Why vendor‑scoped VEX/CSAF attestation matters — and its limitations
Microsoft’s newly published CSAF/VEX attestations (announced October 2025) mark an important shift toward machine‑readable transparency: they let customers and tooling quickly determine whether a vendor‑maintained product includes a vulnerable upstream component. For Azure Linux, that means customers can automate whether they need to patch or not.But VEX has limits you must understand:
- VEX is a declarative attestation about specific vendor artifacts — it is only as comprehensive as the vendor’s artifact inventory and the product families the vendor has completed scanning.
- Absence of a VEX entry for a product does not equal “not affected”; it often means the vendor has not yet completed scanning or publishing attestations for that product. Treat “not listed” as unverified rather than conclusively safe.
Executive summary and final guidance
- Microsoft’s MSRC advisory language for CVE‑2025‑50104 is a product‑scoped attestation: Azure Linux is a confirmed carrier of the implicated component and therefore is potentially affected. Microsoft has started publishing machine‑readable CSAF/VEX attestations (October 2025) to make these mappings explicit.
- That attestation is not a universal exclusivity statement. Other Microsoft artifacts — notably WSL2 kernel builds, Azure VM/kernel packages, AKS node images, and Marketplace images — can include the same upstream MySQL or kernel code depending on build choices and versions. Customers should not assume non‑attested products are unaffected.
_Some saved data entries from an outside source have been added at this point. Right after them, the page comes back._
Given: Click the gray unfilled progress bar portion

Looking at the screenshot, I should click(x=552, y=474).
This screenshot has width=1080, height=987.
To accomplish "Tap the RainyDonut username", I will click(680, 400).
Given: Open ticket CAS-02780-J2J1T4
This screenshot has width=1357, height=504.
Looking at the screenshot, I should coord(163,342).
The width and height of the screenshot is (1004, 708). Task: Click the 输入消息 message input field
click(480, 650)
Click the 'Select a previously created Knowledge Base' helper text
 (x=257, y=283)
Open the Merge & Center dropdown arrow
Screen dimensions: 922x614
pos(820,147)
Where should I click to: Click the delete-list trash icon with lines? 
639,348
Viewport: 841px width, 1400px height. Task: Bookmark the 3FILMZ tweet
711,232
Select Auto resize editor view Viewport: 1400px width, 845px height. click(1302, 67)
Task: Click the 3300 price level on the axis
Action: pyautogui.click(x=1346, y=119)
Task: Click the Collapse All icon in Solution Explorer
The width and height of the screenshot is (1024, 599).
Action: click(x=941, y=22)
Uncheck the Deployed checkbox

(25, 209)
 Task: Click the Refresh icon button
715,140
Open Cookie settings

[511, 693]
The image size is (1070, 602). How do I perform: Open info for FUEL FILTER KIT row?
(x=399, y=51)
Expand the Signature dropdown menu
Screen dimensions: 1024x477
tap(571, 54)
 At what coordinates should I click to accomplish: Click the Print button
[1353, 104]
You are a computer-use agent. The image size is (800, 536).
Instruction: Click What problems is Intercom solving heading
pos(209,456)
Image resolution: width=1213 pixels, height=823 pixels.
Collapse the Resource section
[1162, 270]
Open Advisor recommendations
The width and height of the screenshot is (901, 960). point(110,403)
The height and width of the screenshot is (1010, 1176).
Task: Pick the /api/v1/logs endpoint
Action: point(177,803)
- Practical actions for administrators and developers:
- Check MSRC’s VEX/CSAF feeds for the CVE and the list of Microsoft products attested.
- Verify your installed MySQL package kernel/proc/package versions and upgrade to the patched downstream packages (many vendors recommend MySQL 8.0.43 or later).
- For WSL2 and other Microsoft kernel artifacts, verify the kernel build and update via wsl --update or the vendor’s recommended method.
- If you cannot patch immediately, limit administrative access to MySQL instances and monitor for abnormal availability impacts.
- Finally, treat Microsoft’s Azure Linux attestation as authoritative for Azure Linux customers, and treat other Microsoft artifacts as needing independent verification until Microsoft’s VEX/CSAF program explicitly covers them. The combination of vendor VEX data and local artifact checks is the most defensible approach to ensure you are neither over‑ nor under‑reacting.